C’est d’abord une terre spirituelle, à travers ses cultures musulmane et berbère, à travers ses paysages. L’Atlas qui évoque sans cesse l’Himalaya, et bien sûr, le désert. Un miroir, qui permet enfin d’entendre l’écho de sa propre voix, chose impossible dans un quotidien urbain constamment assourdissant de stimuli. Un tel lieu impose la déconnexion. Cela ne veut pas dire rejeter la modernité mais au contraire profiter de cette parenthèse intense pour redonner plus de sens à sa vie de tous les jours. Le Maroc est ainsi pour moi une terre propice aux transformations que connaît chaque civilisation, chaque génération, chaque humain. Ce n’est peut-être pas un hasard si ce pays a accueilli la Beat Generation des Burroughs, Kerouac et Ginsberg qui fuyait le conservatisme et qui finalement a bouleversé notre façon de pensée. Or le yoga est un art de la transformation, ils vont donc bien ensemble.
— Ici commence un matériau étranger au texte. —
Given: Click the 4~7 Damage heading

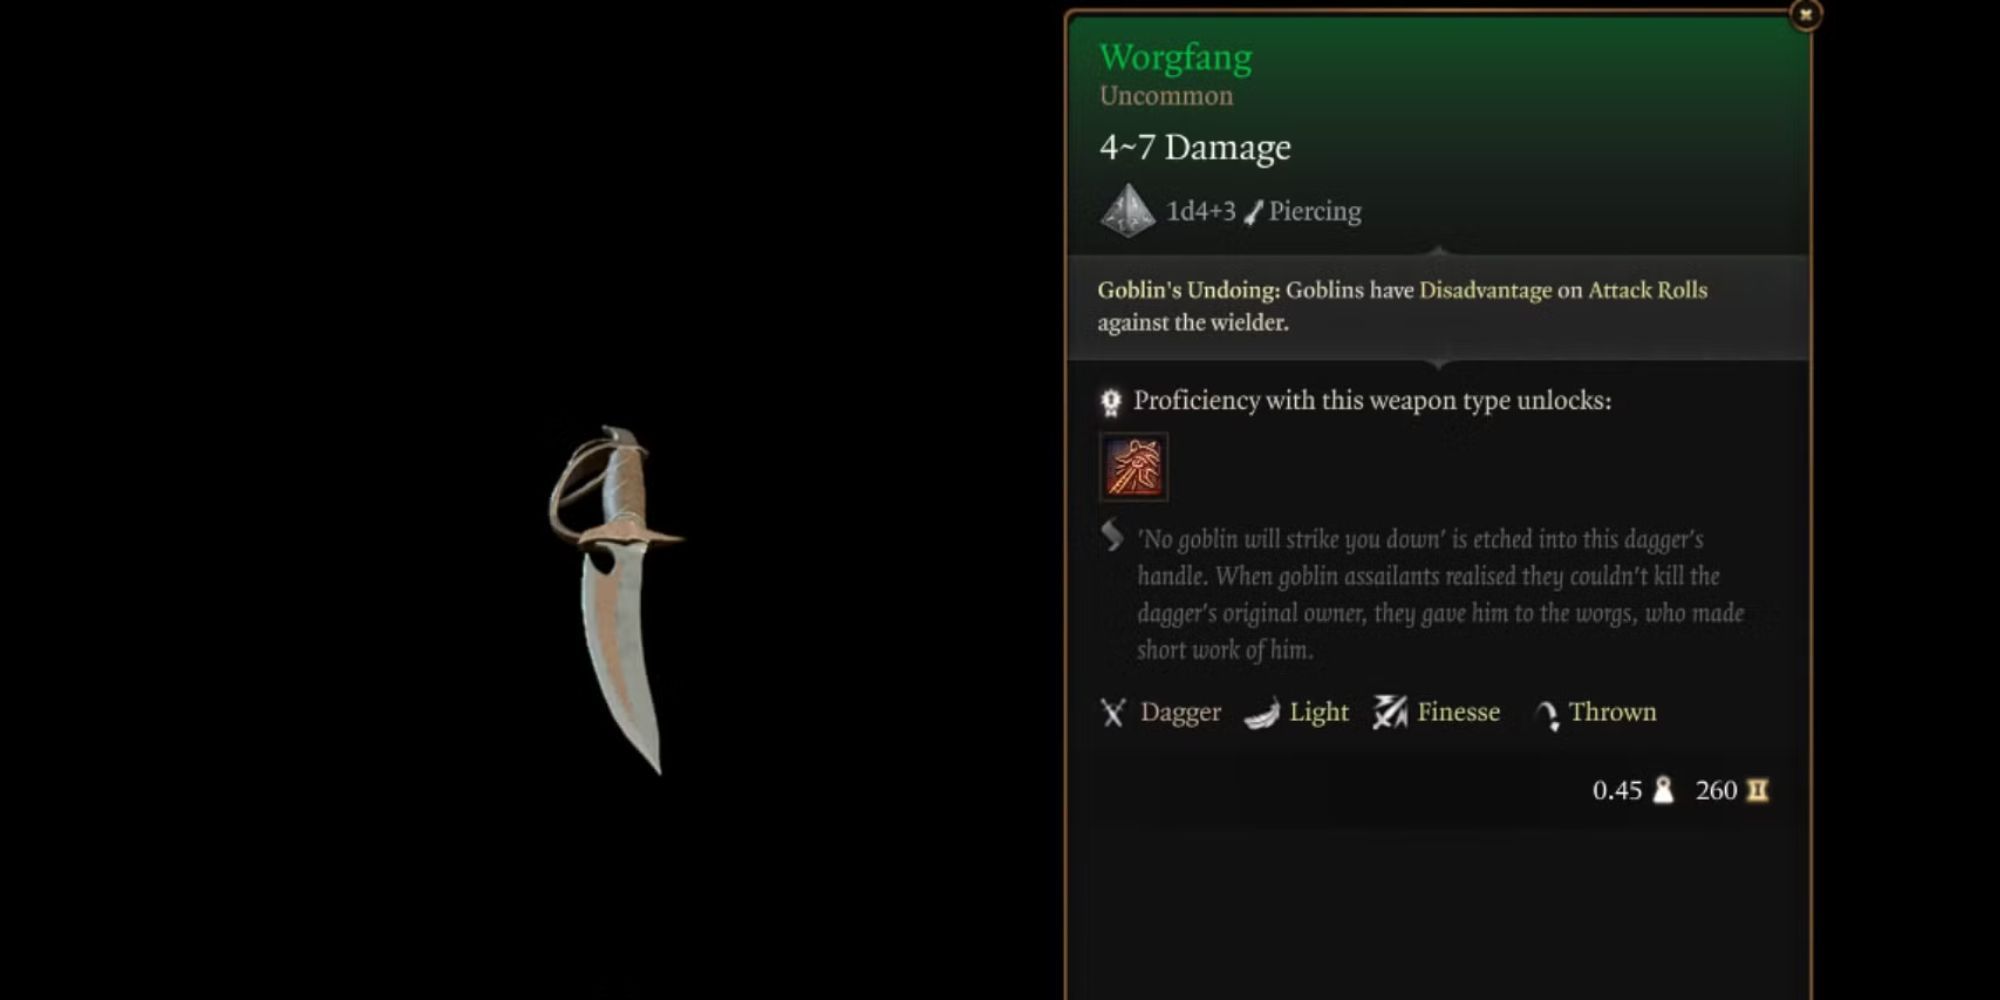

Votre premier départ vous mènera en Islande, quelle est cette fois la dimension de ce voyage ?
En Islande, il s’agit clairement d’aller vers la nature. Se retrouver face à des éléments qui nous dépassent et forçent à la déconnexion totale, au dépassement de soi. Souvent hostile, cette nature oblige à s’adapter pour trouver un équilibre et le confort en son moi intérieur. Une dimension qui rejoint là encore le yoga. Dans la contemplation, il s’agit de retrouver ce lien entre la nature et l’infini petit qui est en soi. Ce n’est pas une poésie des mots mais bien une relation à laquelle on participe activement. Pour être heureux, il faut apprendre à s’adapter, abandonner ces certitudes, apprendre à surfer sur la vie comme sur une vague puissante, se laisser guider par ce « grand mystère », comme le nomment les Amérindiens. Au Japon, où nous irons également, la culture animiste chamanique, à l’origine du zen, accorde une place essentielle aux esprits de la nature. Cela n’empêche pas à une société urbaine et moderne d’exister, au contraire les deux éléments cohabitent intelligemment.
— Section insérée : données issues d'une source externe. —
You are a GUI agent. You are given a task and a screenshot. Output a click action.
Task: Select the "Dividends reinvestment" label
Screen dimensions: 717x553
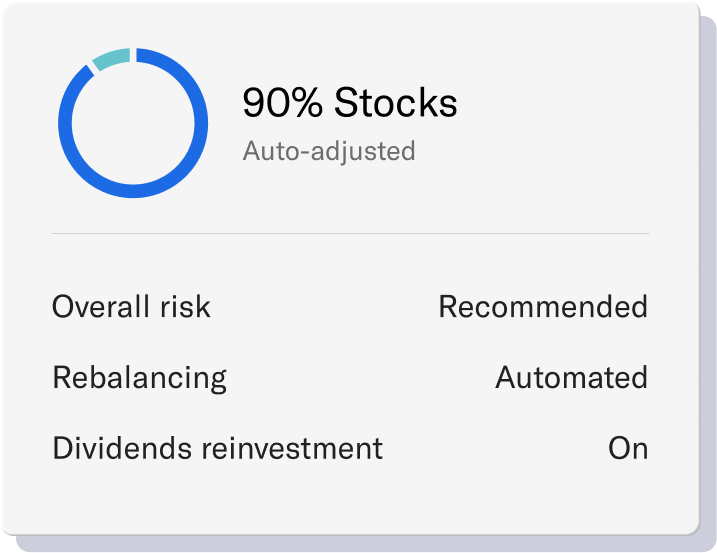tap(217, 447)
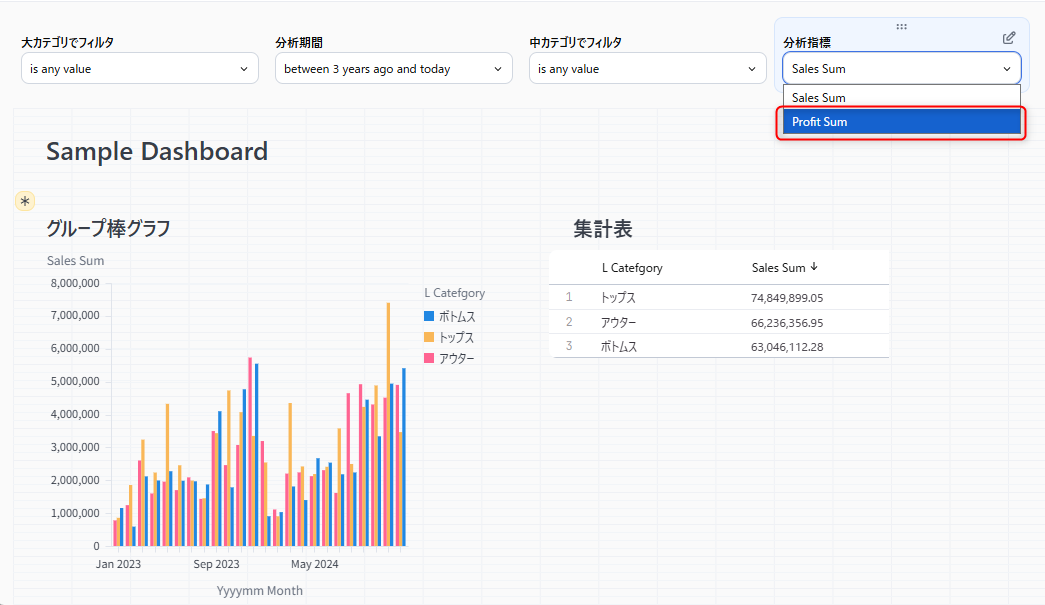The image size is (1045, 605).
Task: Click the yellow asterisk marker icon
Action: click(25, 202)
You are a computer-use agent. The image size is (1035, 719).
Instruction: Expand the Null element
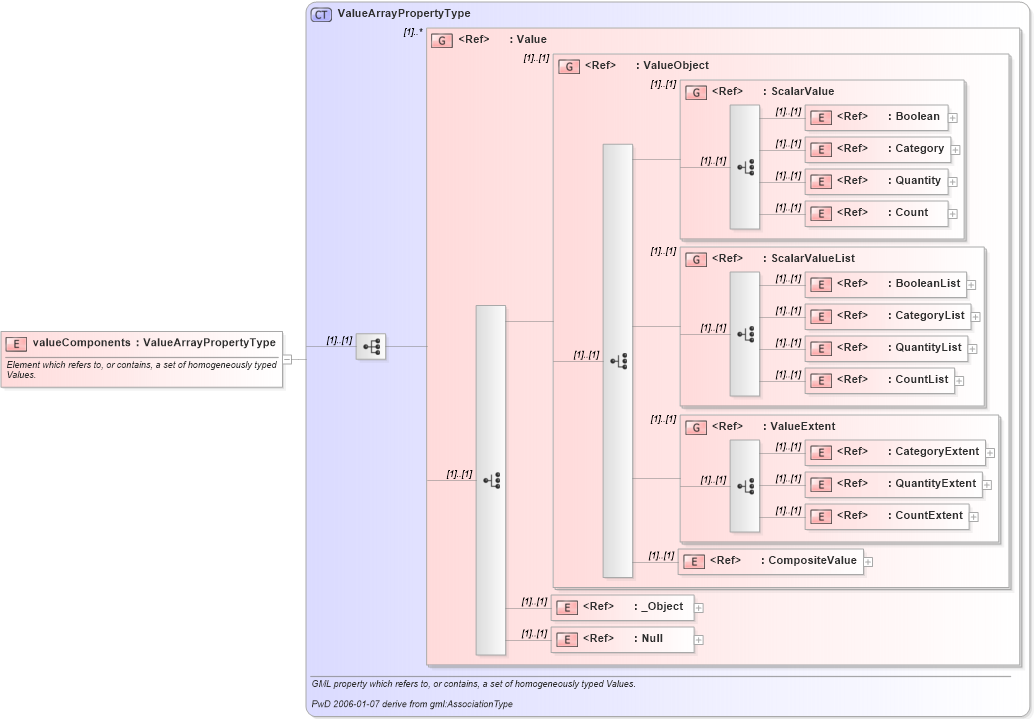[x=699, y=639]
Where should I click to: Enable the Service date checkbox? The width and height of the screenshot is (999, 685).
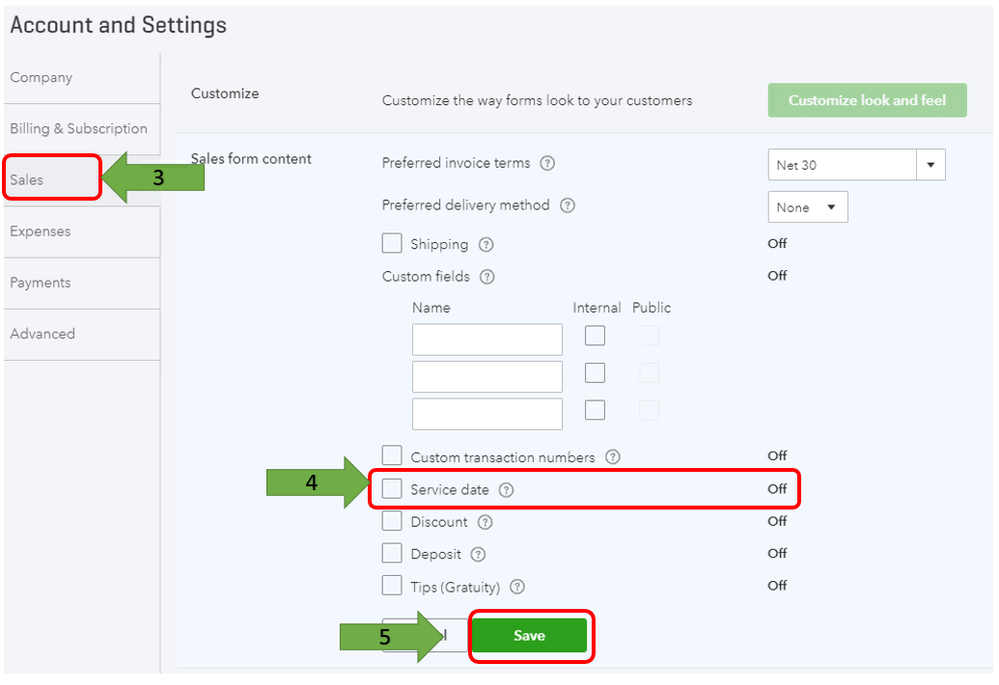(x=392, y=489)
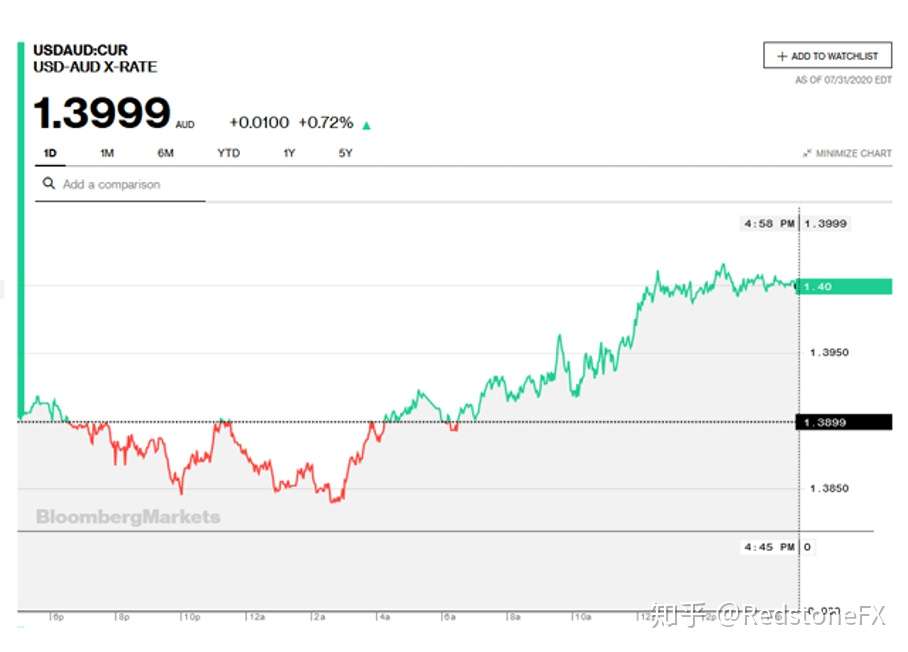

Comment expliquez-vous l’engouement actuel pour le yoga ?
Nous sortons d’une ère industrielle à l’origine de très belles choses : le confort matériel, la technologie, la possibilité de voyager loin et rapidement. C’est enrichissant mais pour autant notre cœur est sec. Chacun cherche donc à le nourrir, à trouver plus de sens à sa vie, à vivre plutôt de sa passion que par raison. Le yoga est un moyen parmi d’autres de répondre à ce vide. Il a donc logiquement trouvé sa place dans la société de consommation.
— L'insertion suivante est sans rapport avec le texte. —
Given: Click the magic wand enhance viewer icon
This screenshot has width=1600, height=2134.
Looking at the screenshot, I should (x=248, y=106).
Et quelle est votre place ? Avez-vous un rôle à jouer ?
Le yoga n’a besoin de personne pour exister. S’il continue à être pratiqué depuis 5000 ans, c’est bien que ces valeurs sont fortes, qu’elles dépassent le temps et la forme. Je ne suis que de passage. Simplement j’ai la chance depuis ma rencontre fortuite avec le yoga, de vivre avec une grande liberté, une grande confiance en la vie, et cette chance de pouvoir la dessiner à ma manière. Chacun peut y aspirer et si je peux partager mon expérience cela me rend heureux.
Vous partagez cette expérience à travers vos cours ?
Les cours sont effectivement un bon moyen de partager mais dans leur forme classique ils s’apparentent souvent à une prestation de service confortable, comme on prendrait un cours de tennis. C’est tout ce que je veux éviter ! Ce qui m’intéresse dans le yoga c’est justement de traverser des zones inconfortables, comme dans un cyclone, pour un jour, aller s’installer dans l’œil du cyclone, où règne le calme. Cela permet ensuite d’aborder la vie et ses tempêtes de manière détachée.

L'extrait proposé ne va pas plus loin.